**EXERCISE DIRECTIONS**.
Reproduce verbatim everything in the data from the line containing "Task: Open widget options on Подписчики card" down to the line containing "Action: pos(29,446)", including both of those lines.

-------- PROVIDED MATERIAL --------

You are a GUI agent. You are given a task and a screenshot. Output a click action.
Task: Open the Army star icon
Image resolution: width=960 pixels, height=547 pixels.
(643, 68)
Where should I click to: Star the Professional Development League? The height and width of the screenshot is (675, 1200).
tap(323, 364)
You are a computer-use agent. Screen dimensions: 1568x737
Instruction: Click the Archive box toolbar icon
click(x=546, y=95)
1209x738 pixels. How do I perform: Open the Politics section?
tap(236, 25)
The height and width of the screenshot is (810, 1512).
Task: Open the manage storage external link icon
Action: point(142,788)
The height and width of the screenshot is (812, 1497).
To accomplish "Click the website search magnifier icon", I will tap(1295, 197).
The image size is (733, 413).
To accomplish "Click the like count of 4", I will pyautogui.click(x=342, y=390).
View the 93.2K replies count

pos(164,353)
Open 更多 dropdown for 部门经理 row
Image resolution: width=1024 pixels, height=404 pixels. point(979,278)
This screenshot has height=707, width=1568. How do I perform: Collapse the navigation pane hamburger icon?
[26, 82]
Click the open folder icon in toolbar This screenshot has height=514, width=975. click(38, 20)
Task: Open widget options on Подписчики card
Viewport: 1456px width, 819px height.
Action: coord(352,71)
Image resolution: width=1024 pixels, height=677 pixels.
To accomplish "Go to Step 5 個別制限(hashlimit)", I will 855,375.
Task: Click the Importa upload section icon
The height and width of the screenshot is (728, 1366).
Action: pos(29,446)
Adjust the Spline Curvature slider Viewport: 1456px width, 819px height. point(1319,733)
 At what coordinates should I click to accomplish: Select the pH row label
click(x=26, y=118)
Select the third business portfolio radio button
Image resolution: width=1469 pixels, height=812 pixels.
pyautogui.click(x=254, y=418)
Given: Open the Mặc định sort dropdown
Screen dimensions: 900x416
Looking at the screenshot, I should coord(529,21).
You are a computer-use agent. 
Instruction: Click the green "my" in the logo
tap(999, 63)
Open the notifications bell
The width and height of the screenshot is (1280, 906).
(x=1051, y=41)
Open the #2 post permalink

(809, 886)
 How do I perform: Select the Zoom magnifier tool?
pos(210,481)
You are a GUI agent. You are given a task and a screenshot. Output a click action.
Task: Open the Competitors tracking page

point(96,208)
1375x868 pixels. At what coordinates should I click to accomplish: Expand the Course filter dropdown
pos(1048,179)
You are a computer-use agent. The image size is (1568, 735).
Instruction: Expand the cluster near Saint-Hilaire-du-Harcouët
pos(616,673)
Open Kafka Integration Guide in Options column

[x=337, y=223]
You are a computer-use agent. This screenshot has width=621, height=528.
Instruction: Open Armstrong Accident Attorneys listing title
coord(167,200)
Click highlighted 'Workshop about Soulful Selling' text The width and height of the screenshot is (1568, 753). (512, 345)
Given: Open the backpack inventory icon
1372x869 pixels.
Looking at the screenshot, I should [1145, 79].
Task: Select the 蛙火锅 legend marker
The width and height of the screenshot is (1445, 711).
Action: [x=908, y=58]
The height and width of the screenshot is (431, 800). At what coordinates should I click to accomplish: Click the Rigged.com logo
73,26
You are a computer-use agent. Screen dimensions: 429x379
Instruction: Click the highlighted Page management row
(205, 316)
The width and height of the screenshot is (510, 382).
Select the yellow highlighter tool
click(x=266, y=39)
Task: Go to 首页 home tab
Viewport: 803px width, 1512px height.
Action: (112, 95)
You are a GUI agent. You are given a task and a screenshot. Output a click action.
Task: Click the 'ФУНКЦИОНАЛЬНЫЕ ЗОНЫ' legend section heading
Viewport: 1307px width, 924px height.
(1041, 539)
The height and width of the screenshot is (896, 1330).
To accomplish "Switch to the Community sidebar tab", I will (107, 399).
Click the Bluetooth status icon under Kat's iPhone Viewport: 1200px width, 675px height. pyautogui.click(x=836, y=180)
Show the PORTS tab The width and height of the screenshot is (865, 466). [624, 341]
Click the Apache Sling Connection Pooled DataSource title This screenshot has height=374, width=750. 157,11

--------

**ANSWER IN FULL**.
Task: Open widget options on Подписчики card
Viewport: 1456px width, 819px height.
Action: coord(352,71)
Image resolution: width=1024 pixels, height=677 pixels.
To accomplish "Go to Step 5 個別制限(hashlimit)", I will 855,375.
Task: Click the Importa upload section icon
The height and width of the screenshot is (728, 1366).
Action: pos(29,446)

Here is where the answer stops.